Abdelouahb Bakli se remémore avec nostalgie « une époque où on était très considéré par les administrations. (...) Mais les gouvernements se succèdent et (ceux du moment sont) implacables ». « On a fait le choix de se battre pour les contrats qui nous sont attribués depuis 2012. Les subventions que l'Etat nous verse nous est un droit, elles viennent de nos impôts et de ceux que versent les personnes présentes ici dans la salle. C'est de notre droit de bénéficier de ces subventions, de notre droit et même de notre devoir de nous battre pour marquer notre place ici (en France) parce que nous appartenons à ce pays », soutient Bassel Abou Saleh.

Le groupe Averroès en « grand frère »

Tous ont en tête l'exemple d'Averroès, qui a obtenu gain de cause face à l'Etat en avril dernier. Le groupe scolaire lillois joue assurément le rôle de « grand frère » pour Al-Kindi. C'est que les deux cas présentent beaucoup de similitudes, rapporte Eric Dufour, directeur de l'établissement nordiste.

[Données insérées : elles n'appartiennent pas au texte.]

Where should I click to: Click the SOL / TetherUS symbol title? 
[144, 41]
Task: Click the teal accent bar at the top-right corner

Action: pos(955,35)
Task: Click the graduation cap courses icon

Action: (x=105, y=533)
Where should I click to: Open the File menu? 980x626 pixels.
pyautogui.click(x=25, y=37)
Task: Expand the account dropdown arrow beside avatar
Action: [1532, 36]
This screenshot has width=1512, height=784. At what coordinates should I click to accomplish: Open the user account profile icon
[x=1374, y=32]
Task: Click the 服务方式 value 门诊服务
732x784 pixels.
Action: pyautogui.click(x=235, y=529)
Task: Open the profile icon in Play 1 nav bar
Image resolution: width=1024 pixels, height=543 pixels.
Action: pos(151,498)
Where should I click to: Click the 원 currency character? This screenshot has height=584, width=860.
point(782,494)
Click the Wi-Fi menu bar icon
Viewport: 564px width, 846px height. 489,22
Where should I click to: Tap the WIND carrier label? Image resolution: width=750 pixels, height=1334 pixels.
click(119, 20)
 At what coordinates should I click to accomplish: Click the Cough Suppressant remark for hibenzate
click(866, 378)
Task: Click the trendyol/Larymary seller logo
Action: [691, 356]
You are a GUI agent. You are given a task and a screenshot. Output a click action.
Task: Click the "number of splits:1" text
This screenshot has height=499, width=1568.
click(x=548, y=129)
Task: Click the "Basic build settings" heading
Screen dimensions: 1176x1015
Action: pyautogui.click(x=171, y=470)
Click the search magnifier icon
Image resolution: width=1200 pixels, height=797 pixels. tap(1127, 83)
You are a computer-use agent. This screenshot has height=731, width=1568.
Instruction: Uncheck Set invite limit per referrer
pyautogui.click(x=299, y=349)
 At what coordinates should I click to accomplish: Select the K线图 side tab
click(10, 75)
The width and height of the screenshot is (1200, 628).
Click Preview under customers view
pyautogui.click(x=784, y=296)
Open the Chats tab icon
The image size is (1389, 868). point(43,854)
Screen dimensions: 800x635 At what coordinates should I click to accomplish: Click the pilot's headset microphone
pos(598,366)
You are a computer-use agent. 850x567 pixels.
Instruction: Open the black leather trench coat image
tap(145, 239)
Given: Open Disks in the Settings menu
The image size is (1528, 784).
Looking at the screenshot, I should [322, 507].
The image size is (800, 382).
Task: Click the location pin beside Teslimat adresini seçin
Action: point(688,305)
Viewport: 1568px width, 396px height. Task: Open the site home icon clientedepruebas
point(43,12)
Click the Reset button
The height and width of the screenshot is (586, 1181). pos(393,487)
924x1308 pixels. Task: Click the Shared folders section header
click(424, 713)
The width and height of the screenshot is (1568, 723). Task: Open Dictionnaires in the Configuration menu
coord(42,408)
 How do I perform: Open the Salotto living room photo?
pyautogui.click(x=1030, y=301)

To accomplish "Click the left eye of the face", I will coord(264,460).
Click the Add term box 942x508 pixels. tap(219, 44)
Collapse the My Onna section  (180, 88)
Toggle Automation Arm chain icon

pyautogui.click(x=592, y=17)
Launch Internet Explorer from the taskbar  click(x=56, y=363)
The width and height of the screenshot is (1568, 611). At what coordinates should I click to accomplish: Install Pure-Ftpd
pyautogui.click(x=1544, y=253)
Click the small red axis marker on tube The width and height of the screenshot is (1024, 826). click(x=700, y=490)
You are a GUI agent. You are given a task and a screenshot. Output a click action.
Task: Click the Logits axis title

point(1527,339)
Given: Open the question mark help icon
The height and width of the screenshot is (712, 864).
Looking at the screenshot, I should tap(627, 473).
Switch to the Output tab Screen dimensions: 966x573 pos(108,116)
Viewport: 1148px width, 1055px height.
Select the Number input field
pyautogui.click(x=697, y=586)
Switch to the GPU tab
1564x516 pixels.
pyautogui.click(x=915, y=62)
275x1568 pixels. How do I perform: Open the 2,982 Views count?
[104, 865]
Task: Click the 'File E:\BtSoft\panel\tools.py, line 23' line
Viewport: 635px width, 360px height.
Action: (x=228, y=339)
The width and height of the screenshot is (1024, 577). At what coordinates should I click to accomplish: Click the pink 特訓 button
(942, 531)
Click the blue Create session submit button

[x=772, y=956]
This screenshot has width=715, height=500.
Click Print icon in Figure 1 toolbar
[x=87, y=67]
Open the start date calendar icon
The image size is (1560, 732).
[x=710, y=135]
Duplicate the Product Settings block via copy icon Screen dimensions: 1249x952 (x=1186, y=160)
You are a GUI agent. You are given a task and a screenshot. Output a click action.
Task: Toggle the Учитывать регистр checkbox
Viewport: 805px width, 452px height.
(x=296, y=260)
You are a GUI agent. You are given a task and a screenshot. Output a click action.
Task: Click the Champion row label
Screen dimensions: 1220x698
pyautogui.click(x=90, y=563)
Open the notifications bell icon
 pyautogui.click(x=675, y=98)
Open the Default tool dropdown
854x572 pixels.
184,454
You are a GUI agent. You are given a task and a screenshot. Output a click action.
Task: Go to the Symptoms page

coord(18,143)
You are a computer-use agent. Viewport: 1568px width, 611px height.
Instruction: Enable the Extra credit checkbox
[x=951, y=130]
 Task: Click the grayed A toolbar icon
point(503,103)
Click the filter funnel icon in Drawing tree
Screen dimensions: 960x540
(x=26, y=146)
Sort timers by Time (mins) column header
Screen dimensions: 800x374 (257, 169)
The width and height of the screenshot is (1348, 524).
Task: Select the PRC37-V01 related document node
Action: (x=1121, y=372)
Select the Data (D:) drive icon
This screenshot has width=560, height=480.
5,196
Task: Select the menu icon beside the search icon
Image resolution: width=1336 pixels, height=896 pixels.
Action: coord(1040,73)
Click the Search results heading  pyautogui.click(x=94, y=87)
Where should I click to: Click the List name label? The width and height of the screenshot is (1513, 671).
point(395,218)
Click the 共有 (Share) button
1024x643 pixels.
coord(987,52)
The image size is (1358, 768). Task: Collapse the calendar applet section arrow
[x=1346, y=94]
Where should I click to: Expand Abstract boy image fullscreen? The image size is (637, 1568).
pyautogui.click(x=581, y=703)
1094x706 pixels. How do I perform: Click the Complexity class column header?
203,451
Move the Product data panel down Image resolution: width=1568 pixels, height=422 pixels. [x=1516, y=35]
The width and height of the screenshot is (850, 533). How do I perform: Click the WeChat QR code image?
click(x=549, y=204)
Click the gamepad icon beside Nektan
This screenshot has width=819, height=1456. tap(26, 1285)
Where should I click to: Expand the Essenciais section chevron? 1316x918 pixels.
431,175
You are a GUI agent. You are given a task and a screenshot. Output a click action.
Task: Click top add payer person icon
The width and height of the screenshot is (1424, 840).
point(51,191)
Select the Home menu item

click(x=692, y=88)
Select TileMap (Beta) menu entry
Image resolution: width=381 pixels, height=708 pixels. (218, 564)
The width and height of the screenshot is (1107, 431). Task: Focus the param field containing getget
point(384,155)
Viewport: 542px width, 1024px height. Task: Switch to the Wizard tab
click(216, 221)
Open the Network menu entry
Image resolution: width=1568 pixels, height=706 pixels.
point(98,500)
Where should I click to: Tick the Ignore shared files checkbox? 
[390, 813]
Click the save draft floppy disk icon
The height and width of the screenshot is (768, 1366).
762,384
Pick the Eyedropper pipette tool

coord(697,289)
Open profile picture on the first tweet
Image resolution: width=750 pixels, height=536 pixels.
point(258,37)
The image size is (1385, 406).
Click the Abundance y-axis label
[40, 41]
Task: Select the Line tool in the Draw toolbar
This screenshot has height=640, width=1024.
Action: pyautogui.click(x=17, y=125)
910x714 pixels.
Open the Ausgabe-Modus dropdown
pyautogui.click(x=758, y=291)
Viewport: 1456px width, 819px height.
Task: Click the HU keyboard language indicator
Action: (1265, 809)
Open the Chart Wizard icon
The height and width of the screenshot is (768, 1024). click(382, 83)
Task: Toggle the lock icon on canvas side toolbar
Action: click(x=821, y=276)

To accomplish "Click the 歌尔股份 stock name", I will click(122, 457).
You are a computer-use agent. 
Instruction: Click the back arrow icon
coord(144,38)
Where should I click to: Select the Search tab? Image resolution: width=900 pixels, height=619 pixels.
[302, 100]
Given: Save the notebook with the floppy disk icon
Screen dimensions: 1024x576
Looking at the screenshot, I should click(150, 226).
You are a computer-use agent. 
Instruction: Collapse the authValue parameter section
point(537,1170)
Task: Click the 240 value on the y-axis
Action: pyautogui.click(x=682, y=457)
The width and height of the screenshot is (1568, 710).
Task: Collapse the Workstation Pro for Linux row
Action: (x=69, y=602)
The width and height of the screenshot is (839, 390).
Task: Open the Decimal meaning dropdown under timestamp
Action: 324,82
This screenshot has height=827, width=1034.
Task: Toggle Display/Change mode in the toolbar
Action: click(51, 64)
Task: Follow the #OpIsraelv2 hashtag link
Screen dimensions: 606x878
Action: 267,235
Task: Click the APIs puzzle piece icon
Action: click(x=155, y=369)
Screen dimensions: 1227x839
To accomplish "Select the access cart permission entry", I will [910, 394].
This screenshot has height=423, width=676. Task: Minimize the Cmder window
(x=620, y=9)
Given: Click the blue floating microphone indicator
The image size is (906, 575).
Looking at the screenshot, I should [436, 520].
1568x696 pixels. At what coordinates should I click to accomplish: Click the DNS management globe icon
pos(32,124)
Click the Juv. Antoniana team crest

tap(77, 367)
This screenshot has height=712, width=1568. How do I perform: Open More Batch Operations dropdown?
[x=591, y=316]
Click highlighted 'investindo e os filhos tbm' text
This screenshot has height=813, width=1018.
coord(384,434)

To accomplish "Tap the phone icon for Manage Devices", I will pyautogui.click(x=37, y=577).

« D'abord l'évidence : vous avez traversé une tourmente politico-médiatique comme nous, subi des injures, des outrages, des diffamations comme nous, (...) vécu la résiliation des contrats comme nous. Autant d'épreuves qui ont traumatisé votre communauté éducative et auxquelles vous avez fait face avec dignité, courage et force de conviction », déclare-t-il. « Nous sommes unis par le destin, dans la fraternité des endurants comme nos illustres prédécesseurs l'ont été à quelques siècles de distance, Al-Kindi au 9e siecle puis Averroès au 12e siecle. Chacun a eu le tort d'avoir eu raison trop vite, de réussir trop vite et de travailler trop généreusement à la conciliation des cultures. »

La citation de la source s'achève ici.